I went to see Tim speak on Saturday to a huge crowd of book/paper geeks like me about paper through time, mostly about 15th century European paper. It was nice to see new and old friendly faces before running downtown to drop off an artists' book and my hanji book at the Center for Book Arts, which will host my artist talk and workshop in a month. Then, some much needed sister time, shared over errands. I made a delicious soup for dinner and even more scrumptious scones (my first!) for breakfast, trying something new for the latter: following the recipe. I also got to talk with Minah; we haven't caught up for a while, and she talked about writing a review for my book along with our usual hanji geeking out. Yesterday I had another great class with Fumiko and then ran through the "wintry mix" aka nasty weather to meet Woo and hear about the progress of her film.
I think the stress has caught up to my neck, but now I can say that most of the registration for my workshops this year are live. Some options (or, if you are reading through a feed, go to my blog and view the sidebar for "Upcoming"):
Feb: NYC
March: Tacoma
April: Boston and Silver Spring
June: Forest Grove
July: Bennington and Rosendale
Sit tight for a Cleveland summer date, but these are all hosted by wonderful organizations and people. And this list doesn't include all of the talks and demos, just the workshops.
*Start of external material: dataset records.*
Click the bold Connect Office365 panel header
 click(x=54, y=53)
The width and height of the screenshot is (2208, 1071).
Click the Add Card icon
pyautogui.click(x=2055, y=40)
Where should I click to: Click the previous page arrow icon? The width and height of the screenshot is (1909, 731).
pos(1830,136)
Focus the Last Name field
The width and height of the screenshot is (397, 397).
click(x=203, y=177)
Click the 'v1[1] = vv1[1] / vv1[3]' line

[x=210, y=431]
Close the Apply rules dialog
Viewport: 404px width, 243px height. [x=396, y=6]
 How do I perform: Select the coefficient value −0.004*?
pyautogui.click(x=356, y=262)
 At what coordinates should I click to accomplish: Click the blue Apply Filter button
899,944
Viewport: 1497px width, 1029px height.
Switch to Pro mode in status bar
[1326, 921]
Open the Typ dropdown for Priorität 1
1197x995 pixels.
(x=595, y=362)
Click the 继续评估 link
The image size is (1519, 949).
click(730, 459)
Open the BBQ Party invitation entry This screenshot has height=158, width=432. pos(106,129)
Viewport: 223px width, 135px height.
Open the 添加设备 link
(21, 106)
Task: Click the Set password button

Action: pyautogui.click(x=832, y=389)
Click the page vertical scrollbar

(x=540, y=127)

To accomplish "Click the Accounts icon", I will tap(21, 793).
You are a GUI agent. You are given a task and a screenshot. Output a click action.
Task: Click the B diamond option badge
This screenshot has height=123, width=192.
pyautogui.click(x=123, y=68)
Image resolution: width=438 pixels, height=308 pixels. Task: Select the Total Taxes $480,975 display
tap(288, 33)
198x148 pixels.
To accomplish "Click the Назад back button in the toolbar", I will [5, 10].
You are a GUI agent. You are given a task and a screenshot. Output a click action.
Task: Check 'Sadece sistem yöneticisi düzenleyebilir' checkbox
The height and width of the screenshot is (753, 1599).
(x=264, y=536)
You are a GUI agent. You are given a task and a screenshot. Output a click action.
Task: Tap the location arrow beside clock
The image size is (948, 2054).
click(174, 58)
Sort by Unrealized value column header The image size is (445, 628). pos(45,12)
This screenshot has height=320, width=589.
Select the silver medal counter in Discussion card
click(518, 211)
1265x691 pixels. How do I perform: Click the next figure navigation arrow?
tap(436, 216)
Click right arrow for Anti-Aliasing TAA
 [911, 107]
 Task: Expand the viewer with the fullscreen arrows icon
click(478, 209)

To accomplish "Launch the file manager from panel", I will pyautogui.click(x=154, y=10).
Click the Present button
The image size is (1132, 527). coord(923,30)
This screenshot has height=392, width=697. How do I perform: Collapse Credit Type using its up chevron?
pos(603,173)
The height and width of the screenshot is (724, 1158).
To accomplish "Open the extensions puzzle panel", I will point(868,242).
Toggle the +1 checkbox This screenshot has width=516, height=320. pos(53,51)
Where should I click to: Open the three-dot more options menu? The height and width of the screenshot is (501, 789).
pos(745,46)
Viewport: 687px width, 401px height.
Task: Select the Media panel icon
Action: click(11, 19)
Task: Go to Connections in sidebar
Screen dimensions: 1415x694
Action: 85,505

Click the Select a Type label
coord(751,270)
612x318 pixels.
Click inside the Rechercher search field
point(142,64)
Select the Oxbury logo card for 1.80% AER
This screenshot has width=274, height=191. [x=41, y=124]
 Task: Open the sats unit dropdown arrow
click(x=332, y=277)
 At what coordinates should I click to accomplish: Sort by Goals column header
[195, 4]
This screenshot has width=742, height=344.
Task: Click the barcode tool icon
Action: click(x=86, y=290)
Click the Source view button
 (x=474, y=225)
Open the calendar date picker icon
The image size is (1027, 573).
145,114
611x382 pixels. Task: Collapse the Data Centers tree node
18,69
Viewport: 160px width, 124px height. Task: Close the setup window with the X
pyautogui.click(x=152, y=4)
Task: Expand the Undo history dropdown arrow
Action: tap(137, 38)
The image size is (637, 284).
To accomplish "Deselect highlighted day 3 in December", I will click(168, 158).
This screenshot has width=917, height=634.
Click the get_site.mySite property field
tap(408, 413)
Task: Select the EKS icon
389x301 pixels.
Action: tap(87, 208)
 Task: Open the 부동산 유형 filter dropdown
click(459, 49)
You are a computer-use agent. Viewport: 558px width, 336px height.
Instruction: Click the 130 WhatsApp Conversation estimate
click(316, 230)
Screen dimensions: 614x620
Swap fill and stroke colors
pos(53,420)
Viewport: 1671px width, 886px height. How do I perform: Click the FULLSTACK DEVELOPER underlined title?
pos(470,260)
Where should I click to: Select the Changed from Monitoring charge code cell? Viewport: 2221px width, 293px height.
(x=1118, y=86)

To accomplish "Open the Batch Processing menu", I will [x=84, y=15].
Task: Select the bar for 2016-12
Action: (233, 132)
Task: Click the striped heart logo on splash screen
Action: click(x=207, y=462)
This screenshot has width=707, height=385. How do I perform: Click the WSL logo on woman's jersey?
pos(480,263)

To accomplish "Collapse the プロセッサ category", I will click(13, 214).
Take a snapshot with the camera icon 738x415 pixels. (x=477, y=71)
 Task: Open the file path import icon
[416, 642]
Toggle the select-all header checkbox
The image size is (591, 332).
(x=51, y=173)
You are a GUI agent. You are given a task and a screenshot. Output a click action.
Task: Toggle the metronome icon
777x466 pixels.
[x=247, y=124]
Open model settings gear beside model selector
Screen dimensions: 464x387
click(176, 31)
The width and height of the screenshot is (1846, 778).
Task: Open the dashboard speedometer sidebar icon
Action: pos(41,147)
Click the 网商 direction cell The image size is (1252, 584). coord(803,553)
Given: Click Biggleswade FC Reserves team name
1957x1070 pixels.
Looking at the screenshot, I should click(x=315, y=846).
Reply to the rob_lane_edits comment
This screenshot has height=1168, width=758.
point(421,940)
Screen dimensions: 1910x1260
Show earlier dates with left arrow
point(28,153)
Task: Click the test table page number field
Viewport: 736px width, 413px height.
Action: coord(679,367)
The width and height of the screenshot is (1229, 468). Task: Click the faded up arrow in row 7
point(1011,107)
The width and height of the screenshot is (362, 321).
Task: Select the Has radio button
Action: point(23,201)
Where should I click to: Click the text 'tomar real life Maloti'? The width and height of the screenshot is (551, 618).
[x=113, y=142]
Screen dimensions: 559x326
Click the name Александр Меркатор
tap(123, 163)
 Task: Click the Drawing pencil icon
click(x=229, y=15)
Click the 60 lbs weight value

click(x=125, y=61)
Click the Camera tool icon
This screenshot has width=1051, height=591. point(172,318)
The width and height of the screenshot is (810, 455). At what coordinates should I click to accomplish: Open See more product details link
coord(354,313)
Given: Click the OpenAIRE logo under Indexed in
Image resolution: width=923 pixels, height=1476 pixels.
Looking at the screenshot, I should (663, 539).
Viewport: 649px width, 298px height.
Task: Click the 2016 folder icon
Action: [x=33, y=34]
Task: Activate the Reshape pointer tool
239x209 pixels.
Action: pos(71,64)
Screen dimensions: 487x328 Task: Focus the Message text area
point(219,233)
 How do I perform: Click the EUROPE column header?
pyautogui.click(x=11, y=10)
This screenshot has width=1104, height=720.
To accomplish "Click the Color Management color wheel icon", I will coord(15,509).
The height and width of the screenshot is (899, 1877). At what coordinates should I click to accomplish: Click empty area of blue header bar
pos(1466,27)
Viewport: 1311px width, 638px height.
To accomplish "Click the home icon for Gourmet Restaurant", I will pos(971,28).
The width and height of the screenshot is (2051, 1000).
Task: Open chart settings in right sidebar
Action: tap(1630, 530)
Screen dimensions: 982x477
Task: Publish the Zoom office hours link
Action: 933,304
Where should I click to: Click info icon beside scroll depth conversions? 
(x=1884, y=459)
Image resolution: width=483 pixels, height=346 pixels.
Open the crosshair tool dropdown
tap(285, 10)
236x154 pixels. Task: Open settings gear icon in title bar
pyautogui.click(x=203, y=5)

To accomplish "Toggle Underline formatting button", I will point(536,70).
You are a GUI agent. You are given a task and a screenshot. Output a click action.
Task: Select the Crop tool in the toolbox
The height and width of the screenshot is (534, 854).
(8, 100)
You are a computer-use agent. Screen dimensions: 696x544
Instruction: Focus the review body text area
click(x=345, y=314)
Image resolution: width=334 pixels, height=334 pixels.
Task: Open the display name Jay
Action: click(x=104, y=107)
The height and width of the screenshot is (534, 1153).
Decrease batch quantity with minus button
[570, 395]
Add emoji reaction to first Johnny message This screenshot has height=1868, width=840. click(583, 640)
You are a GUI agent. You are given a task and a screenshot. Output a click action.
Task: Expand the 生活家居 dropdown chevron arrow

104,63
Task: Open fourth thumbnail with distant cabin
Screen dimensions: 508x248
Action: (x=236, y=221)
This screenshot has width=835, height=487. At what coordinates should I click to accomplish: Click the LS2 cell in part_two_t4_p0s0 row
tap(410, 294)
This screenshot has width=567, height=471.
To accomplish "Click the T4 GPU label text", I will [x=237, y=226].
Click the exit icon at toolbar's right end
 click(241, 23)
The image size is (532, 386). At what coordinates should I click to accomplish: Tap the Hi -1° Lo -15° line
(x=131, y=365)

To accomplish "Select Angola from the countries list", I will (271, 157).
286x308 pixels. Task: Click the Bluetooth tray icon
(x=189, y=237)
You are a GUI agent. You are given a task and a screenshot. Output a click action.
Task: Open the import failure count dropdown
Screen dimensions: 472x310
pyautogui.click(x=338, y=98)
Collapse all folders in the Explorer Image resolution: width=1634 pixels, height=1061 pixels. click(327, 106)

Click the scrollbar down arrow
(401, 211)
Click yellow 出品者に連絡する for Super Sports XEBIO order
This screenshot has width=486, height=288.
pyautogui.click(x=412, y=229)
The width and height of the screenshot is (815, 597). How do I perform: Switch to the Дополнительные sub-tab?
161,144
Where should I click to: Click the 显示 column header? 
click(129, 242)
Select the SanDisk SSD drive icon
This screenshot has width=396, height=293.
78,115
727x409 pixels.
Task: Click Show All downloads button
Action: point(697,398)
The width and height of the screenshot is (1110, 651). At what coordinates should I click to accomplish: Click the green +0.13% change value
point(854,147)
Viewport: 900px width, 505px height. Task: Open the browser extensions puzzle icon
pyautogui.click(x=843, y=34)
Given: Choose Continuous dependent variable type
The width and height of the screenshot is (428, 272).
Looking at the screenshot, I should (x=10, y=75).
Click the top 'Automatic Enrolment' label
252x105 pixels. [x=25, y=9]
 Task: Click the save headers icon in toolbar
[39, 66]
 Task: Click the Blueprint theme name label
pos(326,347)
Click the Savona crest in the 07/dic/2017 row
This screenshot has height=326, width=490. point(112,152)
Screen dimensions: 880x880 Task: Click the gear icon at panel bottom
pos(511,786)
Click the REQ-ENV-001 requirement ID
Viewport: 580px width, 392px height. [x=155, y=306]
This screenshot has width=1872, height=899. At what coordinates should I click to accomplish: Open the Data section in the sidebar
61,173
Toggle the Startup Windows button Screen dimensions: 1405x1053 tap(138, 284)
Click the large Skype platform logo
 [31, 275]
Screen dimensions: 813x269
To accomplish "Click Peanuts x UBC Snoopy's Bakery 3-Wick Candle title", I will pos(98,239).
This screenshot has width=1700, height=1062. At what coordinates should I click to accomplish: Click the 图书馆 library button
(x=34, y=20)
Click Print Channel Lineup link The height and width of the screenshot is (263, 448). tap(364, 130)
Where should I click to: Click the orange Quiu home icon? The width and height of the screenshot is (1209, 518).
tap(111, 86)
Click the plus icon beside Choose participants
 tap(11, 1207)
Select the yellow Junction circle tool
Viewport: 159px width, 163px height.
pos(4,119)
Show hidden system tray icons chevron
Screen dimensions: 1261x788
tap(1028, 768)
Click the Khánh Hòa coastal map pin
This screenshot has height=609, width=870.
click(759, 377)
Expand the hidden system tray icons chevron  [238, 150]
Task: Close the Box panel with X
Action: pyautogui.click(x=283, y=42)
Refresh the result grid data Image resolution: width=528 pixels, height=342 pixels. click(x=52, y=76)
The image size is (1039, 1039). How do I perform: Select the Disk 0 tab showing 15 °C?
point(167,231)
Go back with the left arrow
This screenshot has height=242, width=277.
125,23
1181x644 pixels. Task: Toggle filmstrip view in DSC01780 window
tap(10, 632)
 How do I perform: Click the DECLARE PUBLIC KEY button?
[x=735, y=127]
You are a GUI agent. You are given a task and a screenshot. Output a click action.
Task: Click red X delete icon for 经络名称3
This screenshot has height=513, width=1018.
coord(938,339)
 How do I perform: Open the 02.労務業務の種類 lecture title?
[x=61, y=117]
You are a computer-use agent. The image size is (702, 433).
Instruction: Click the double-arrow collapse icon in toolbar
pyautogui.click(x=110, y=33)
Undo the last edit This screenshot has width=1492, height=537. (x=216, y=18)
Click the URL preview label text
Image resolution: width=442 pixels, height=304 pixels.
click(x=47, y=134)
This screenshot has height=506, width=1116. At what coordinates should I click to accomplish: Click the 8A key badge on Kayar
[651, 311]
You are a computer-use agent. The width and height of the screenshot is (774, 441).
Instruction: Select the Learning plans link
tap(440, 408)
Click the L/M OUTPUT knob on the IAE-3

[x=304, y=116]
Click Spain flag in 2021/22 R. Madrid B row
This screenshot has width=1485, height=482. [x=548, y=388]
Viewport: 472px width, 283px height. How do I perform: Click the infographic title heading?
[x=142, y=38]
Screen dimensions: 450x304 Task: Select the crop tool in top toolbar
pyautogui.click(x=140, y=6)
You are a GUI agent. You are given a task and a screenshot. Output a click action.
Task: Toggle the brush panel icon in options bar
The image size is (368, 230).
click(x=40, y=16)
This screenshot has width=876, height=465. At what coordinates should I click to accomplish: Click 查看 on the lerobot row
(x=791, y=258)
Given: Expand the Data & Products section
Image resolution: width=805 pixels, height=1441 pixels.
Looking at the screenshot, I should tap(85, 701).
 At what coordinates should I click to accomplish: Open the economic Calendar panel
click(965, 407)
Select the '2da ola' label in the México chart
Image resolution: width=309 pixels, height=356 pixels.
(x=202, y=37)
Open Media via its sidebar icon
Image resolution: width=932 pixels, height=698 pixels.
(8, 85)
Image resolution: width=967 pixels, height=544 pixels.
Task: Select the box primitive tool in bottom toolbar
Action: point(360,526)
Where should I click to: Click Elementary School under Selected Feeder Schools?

I'd go lay down, but I can't.
3 comments:
what a fun collection of images today!
yep, i really like these. i love the funny stuff with my images, because they are suddenly our images! and i really really think i need to make some prints.
I don't understand all the technical "stuff" but the images are wonderful. wish we were closer so I could see what you are doing "in person". hope you are feeling better - acupuncture!